● REQUIREMENT
Exactly as they appear below, repeat the lines from the one with "Polgári kezdeményezés (679, 980)" through the one with "Honlaptérkép (910, 2233)", and no others.

(Saved data entries)
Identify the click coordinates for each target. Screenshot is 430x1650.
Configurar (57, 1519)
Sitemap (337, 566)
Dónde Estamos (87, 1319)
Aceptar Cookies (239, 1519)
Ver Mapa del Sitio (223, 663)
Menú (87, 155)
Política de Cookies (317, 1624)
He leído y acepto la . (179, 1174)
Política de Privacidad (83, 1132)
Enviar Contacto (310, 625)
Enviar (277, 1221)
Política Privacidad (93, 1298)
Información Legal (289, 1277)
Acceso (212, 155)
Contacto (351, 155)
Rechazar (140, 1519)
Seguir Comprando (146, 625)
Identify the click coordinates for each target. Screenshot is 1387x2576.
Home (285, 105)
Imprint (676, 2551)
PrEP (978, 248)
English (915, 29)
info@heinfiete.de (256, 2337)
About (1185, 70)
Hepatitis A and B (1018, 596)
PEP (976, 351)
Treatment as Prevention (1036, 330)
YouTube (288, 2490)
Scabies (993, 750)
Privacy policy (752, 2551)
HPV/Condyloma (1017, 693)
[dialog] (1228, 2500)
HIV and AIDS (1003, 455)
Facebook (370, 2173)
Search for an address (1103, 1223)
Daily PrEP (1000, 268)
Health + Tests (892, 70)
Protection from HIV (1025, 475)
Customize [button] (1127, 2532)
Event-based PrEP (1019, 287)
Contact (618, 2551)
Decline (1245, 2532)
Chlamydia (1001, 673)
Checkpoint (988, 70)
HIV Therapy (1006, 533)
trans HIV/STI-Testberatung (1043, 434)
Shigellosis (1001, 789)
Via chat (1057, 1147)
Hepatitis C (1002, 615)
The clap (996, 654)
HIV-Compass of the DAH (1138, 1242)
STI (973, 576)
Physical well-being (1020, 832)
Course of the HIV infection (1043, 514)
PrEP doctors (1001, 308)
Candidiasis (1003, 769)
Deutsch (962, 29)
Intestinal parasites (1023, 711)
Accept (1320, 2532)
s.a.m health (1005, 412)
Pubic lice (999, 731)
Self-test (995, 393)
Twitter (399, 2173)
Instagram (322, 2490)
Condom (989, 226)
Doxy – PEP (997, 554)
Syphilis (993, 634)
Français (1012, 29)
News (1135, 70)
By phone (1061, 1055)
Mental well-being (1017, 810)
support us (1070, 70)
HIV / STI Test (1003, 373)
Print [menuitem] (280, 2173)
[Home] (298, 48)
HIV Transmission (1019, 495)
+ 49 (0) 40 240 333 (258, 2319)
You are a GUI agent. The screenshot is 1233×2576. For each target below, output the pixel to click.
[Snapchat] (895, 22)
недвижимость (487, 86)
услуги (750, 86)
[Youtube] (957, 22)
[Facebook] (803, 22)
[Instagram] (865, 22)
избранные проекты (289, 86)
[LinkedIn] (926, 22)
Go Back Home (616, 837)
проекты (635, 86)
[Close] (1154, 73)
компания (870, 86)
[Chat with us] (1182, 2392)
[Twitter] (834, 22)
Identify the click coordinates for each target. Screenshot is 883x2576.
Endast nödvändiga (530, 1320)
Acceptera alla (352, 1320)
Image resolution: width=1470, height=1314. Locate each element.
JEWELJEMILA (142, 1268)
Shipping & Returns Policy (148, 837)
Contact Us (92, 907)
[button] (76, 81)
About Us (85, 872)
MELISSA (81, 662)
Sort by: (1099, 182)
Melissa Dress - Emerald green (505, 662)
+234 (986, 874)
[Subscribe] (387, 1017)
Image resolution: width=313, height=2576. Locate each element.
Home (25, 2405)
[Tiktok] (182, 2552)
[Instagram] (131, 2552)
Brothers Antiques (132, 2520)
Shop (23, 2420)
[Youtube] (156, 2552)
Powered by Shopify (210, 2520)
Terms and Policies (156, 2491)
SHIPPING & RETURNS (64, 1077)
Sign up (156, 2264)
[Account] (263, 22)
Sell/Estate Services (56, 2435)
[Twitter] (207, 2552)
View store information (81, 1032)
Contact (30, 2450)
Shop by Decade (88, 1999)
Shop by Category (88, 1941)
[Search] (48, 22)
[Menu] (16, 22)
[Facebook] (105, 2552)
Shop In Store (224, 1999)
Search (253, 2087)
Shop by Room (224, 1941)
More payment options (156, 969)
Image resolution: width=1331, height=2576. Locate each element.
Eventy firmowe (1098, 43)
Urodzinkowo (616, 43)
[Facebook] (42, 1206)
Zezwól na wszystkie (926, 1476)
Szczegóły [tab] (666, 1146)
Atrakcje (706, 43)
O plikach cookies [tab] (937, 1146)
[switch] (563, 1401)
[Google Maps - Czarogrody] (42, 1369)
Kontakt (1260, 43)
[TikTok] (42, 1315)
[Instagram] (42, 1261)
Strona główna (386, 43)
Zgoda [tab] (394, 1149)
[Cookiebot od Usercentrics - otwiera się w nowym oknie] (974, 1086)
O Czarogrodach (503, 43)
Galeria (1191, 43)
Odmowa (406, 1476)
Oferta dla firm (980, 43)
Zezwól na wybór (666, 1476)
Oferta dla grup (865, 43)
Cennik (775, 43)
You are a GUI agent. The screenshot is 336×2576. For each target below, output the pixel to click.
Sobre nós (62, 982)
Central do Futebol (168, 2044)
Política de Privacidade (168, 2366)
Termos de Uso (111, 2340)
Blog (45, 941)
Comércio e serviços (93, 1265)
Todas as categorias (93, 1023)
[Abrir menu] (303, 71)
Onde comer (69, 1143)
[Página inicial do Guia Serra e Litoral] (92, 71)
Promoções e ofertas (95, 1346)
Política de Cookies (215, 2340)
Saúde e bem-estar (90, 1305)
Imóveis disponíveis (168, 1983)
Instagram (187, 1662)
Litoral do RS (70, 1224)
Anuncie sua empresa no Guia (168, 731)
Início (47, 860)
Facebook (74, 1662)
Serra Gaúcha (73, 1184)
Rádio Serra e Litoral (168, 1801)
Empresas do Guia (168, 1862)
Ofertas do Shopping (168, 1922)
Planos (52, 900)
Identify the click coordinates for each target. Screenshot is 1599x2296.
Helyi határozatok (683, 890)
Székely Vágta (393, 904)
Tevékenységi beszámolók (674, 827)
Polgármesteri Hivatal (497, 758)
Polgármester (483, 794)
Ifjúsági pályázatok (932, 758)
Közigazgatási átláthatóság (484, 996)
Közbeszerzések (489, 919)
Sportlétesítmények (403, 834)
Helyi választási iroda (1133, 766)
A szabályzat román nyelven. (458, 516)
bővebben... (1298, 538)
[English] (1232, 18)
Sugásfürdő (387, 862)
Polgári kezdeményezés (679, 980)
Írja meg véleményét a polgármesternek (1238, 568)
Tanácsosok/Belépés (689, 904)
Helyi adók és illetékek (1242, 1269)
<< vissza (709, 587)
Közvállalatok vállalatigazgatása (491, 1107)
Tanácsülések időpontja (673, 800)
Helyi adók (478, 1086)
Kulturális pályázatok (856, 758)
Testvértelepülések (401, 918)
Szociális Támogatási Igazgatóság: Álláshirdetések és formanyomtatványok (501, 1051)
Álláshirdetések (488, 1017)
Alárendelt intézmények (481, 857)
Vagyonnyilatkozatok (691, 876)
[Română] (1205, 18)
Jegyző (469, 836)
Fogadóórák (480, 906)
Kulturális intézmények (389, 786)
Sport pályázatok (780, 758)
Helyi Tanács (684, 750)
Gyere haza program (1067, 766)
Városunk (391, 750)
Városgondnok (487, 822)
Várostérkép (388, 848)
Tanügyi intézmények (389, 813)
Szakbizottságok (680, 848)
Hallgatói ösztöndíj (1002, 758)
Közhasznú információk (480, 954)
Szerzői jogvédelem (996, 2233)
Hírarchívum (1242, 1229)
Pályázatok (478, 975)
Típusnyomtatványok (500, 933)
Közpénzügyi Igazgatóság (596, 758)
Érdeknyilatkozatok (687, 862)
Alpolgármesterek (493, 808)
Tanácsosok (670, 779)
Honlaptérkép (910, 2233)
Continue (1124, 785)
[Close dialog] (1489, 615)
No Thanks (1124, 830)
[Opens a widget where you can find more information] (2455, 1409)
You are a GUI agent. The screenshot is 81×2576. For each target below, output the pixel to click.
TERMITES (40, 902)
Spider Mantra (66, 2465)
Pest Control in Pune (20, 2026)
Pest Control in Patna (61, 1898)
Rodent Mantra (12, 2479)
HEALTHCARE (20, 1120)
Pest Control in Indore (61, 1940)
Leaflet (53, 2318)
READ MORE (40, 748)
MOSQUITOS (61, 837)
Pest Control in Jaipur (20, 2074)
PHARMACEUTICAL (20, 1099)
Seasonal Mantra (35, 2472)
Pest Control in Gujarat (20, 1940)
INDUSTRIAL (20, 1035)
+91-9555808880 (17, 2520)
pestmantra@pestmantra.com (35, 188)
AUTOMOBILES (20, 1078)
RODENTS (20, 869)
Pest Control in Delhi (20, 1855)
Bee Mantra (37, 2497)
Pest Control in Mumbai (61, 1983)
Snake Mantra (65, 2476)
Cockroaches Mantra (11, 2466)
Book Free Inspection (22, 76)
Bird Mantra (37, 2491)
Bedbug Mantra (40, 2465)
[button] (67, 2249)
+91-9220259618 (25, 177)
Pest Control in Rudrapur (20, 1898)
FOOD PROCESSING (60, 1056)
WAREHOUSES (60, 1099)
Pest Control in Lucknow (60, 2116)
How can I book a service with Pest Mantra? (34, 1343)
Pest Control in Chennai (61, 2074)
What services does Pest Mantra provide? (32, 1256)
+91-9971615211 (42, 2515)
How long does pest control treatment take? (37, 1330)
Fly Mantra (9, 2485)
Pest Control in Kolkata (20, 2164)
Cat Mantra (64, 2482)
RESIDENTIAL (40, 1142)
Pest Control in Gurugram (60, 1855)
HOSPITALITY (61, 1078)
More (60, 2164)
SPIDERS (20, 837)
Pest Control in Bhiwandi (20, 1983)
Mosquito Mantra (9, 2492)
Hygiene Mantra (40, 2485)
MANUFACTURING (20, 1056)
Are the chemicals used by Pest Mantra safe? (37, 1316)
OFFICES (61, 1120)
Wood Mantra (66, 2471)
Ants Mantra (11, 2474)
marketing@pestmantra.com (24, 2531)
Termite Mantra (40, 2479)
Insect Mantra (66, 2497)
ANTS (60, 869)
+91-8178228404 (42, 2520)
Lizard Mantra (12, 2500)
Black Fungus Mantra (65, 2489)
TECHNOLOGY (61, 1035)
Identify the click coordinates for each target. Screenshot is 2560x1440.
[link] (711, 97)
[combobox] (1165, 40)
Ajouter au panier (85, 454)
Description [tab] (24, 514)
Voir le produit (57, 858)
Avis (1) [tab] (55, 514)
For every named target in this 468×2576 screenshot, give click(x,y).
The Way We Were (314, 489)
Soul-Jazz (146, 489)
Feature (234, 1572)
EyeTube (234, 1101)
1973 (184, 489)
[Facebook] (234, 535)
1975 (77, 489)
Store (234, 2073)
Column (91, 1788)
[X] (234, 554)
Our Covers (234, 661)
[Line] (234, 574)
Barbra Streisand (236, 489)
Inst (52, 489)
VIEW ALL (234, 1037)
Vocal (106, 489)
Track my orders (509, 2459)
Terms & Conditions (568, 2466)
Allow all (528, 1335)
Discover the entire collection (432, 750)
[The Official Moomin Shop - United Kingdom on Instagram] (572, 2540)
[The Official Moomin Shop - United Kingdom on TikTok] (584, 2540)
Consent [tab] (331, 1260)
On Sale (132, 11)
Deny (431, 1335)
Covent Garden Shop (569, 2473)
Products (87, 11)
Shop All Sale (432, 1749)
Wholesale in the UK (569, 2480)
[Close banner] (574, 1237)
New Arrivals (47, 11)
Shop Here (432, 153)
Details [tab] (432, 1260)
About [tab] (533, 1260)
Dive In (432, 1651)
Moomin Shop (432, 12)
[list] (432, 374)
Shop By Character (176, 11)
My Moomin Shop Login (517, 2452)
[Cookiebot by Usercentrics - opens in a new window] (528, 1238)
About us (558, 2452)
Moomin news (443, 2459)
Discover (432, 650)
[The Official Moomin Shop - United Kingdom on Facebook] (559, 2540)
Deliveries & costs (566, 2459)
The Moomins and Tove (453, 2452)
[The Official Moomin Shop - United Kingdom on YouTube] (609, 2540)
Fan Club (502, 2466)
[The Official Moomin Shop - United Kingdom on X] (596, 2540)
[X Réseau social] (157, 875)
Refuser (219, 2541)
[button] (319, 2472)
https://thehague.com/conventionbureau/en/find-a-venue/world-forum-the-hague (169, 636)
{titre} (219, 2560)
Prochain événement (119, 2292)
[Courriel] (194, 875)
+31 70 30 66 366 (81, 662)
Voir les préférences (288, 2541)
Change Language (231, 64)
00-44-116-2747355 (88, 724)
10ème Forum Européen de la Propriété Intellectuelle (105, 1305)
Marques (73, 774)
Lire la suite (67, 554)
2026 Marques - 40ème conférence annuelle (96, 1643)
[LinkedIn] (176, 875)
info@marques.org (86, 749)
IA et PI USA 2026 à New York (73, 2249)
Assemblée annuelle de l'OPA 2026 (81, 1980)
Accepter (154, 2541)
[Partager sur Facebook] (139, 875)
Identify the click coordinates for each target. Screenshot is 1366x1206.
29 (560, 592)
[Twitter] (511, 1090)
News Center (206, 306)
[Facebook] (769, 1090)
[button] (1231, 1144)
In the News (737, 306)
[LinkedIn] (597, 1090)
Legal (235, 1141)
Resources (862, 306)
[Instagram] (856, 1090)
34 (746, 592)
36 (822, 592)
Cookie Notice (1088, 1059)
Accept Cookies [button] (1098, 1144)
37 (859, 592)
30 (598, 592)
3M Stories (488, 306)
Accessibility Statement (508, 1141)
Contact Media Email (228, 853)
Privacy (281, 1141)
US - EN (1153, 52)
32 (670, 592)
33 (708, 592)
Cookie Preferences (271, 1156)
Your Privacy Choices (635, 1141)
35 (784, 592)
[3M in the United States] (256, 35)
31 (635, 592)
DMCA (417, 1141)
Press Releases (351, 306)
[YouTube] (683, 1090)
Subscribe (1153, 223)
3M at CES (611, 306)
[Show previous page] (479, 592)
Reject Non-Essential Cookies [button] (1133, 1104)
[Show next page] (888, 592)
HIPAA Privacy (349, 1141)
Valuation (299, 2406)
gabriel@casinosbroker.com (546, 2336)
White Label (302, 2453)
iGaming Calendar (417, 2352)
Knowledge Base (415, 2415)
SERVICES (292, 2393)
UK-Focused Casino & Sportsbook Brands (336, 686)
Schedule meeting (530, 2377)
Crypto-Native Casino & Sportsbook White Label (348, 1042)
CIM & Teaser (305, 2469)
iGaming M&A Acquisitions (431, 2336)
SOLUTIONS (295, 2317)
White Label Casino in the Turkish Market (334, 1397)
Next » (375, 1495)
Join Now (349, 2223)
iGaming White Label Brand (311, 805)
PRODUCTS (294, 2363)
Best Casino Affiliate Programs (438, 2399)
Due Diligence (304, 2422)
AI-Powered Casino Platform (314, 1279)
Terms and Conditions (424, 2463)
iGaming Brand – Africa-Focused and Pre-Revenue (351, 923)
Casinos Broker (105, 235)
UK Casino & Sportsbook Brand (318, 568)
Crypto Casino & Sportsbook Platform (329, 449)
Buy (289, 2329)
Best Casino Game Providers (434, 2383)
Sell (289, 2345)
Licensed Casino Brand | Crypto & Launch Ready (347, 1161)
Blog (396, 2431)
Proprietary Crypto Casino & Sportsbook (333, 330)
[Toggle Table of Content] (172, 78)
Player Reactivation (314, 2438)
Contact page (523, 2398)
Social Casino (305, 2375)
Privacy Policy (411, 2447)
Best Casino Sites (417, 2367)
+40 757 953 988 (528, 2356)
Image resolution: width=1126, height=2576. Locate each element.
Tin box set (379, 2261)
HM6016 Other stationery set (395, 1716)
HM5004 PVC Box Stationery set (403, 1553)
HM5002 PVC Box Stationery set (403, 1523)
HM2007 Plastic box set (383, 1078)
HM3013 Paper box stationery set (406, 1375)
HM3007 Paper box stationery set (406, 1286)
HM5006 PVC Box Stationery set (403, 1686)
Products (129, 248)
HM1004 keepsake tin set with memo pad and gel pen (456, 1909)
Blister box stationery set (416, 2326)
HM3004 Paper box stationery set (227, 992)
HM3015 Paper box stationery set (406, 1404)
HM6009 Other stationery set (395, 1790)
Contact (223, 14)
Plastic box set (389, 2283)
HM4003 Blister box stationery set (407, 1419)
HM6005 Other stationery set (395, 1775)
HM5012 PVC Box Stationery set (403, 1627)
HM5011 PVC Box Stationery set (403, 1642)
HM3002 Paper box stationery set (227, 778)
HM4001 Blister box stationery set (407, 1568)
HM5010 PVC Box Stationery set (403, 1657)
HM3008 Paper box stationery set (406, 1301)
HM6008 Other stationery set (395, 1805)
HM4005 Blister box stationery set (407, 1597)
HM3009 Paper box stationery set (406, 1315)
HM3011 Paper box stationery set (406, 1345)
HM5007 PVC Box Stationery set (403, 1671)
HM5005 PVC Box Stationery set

● TASK SOLUTION
Polgári kezdeményezés (679, 980)
Írja meg véleményét a polgármesternek (1238, 568)
Tanácsosok/Belépés (689, 904)
Helyi adók és illetékek (1242, 1269)
<< vissza (709, 587)
Közvállalatok vállalatigazgatása (491, 1107)
Tanácsülések időpontja (673, 800)
Helyi adók (478, 1086)
Kulturális pályázatok (856, 758)
Testvértelepülések (401, 918)
Szociális Támogatási Igazgatóság: Álláshirdetések és formanyomtatványok (501, 1051)
Álláshirdetések (488, 1017)
Alárendelt intézmények (481, 857)
Vagyonnyilatkozatok (691, 876)
[Română] (1205, 18)
Jegyző (469, 836)
Fogadóórák (480, 906)
Kulturális intézmények (389, 786)
Sport pályázatok (780, 758)
Helyi Tanács (684, 750)
Gyere haza program (1067, 766)
Városunk (391, 750)
Városgondnok (487, 822)
Várostérkép (388, 848)
Tanügyi intézmények (389, 813)
Szakbizottságok (680, 848)
Hallgatói ösztöndíj (1002, 758)
Közhasznú információk (480, 954)
Szerzői jogvédelem (996, 2233)
Hírarchívum (1242, 1229)
Pályázatok (478, 975)
Típusnyomtatványok (500, 933)
Közpénzügyi Igazgatóság (596, 758)
Érdeknyilatkozatok (687, 862)
Alpolgármesterek (493, 808)
Tanácsosok (670, 779)
Honlaptérkép (910, 2233)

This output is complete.